I’ll conclude clumsily by noting
some stories that had a powerful effect oin me:
* “The Witness Man” I recall first
reading when I was in my twenties and it came out in the March 1980 issue of Landfall. I read most of it on a ‘bus
journey when I was being bounced along to work in an inner-city Auckland
school, which I didn’t like. This third-person-limited story stuck in my mind
for the ingenious way it was told, getting into the mind of an older man who
has to give witness about something nasty that has happened between younger
people. Even if I could not remember all the details of the story, the old man’s
hesitation, sense of intimidation, and irrational guilt, all stayed with me. It
did not disappoint when I rediscovered it in the Selected Stories.

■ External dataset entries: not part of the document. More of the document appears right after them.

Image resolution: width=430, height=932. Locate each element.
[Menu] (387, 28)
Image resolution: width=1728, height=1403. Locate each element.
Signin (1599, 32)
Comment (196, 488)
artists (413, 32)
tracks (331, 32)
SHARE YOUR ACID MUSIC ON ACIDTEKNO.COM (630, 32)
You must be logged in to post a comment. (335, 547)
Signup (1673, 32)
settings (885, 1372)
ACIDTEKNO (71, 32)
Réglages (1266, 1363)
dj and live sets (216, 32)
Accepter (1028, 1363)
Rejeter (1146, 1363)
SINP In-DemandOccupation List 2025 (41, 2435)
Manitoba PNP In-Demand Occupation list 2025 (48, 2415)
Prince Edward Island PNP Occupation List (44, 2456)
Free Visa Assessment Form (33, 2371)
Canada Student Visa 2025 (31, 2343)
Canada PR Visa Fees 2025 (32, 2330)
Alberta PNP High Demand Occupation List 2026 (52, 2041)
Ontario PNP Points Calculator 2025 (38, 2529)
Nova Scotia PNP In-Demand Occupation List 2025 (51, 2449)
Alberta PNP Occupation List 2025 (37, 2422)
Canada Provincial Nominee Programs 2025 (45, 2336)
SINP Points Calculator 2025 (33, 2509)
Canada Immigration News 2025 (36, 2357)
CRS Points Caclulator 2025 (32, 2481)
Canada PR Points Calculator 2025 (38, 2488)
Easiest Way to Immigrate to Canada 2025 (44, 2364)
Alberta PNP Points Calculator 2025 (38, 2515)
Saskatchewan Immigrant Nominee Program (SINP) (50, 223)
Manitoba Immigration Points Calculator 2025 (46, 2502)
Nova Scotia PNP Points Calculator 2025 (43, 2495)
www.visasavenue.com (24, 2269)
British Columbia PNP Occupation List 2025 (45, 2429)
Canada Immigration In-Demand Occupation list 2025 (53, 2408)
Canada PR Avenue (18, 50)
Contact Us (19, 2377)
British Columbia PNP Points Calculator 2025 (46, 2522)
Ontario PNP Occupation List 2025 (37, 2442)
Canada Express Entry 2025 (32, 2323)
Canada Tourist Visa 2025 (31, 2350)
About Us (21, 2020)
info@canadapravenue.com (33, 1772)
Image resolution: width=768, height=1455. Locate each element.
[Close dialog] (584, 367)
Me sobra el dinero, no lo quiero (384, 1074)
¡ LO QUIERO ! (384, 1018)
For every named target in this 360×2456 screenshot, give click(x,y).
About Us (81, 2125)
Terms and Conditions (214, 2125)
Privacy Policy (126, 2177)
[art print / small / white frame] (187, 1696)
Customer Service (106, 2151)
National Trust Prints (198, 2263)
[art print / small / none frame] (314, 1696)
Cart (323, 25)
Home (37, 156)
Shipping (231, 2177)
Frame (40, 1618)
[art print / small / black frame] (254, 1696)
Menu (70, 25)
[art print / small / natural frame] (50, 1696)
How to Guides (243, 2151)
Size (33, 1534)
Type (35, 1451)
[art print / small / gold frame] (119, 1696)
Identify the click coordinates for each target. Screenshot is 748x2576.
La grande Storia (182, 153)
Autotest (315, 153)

* “One Ordinary Thursday” concerns
adultery and a deadness of feeling. Some people aestheticise the world and
nature and appear to be very “reasonable” about human relationships. But the
sort of reason they embrace may in fact mean that they have ceased to be fully
human, underplaying what could, among more demonstrative people, be raw tragedy.
This may be one of O’Sullivan’s melancholy stories, but if so, it is only
because of its ordinariness and credibility.
* “Family Unit” is not written in the
first-person, but conveys a holiday as experienced in the minds of grumpy Dad;
Mum wanting to have some space to herself; teenaged daughter very needy for
connections [be they with Jesus or with a local Goth]; and the younger son who
is just on the cusp of randy puberty. Again, fully credible and nobody is
caricatured.
Then of course, there is “The
Families” itself, a longer short-story with some of the complexity of a novel.
But as I have already sung its praises elsewhere, I will not repeat myself.